(AVAILABLE DATA begins)
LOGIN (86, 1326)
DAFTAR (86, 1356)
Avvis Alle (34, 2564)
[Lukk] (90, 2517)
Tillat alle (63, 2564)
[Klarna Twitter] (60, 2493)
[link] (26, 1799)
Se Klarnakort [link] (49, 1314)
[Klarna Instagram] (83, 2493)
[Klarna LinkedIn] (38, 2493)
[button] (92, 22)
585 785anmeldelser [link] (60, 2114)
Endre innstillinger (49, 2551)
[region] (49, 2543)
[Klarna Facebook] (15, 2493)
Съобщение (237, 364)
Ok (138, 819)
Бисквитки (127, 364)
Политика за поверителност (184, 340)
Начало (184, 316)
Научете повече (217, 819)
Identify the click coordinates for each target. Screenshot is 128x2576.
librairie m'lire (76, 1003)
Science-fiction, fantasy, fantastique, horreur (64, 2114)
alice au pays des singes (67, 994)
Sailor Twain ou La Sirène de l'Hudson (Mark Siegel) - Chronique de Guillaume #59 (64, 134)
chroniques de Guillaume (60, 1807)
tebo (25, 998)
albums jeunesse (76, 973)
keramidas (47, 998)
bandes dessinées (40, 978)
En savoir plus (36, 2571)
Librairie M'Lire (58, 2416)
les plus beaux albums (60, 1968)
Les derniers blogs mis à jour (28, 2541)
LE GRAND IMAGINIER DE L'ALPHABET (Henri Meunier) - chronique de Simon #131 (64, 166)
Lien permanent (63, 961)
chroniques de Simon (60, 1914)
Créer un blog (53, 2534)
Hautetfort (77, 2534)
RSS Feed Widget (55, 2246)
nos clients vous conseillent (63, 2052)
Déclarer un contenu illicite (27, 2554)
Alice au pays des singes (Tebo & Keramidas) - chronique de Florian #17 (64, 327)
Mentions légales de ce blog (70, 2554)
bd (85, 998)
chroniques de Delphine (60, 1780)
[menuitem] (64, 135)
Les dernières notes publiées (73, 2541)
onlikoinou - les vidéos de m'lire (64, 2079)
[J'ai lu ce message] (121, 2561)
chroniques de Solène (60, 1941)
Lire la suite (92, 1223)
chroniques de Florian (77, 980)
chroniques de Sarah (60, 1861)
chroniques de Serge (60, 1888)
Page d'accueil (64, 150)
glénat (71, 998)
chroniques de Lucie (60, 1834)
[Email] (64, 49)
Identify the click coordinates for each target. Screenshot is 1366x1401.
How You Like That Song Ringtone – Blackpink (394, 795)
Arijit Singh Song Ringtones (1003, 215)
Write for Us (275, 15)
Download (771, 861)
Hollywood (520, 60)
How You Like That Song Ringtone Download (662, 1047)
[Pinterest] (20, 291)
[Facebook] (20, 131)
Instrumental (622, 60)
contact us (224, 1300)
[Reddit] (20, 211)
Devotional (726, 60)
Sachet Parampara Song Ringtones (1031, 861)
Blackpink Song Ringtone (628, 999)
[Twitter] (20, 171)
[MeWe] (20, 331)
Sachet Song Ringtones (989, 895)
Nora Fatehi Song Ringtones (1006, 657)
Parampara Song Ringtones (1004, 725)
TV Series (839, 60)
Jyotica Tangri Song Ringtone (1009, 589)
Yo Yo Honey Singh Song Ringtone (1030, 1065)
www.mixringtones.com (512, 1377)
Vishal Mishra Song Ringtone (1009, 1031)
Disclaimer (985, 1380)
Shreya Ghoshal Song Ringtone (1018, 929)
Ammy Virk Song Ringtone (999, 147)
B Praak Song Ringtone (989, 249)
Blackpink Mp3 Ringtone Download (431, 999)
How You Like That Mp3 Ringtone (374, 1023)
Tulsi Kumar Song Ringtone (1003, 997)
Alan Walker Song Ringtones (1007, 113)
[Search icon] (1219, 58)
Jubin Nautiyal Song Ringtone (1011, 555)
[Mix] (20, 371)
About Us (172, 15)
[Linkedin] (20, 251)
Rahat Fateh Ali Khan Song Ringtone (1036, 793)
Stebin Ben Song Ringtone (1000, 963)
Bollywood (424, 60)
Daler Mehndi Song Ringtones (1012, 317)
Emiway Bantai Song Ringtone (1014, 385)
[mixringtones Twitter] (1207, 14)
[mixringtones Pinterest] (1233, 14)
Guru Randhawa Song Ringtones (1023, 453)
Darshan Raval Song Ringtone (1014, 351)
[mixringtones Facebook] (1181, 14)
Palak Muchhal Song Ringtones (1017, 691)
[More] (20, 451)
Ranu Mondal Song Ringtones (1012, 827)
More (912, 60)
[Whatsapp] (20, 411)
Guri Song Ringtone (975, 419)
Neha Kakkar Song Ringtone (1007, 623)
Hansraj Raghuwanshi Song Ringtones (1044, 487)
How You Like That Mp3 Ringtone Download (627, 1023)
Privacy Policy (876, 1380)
(AVAILABLE DATA ends)
*TASK DETAILS:* Please report every line of the listing that contains the string "Simon".

*ANSWER AREA:*
LE GRAND IMAGINIER DE L'ALPHABET (Henri Meunier) - chronique de Simon #131 (64, 166)
chroniques de Simon (60, 1914)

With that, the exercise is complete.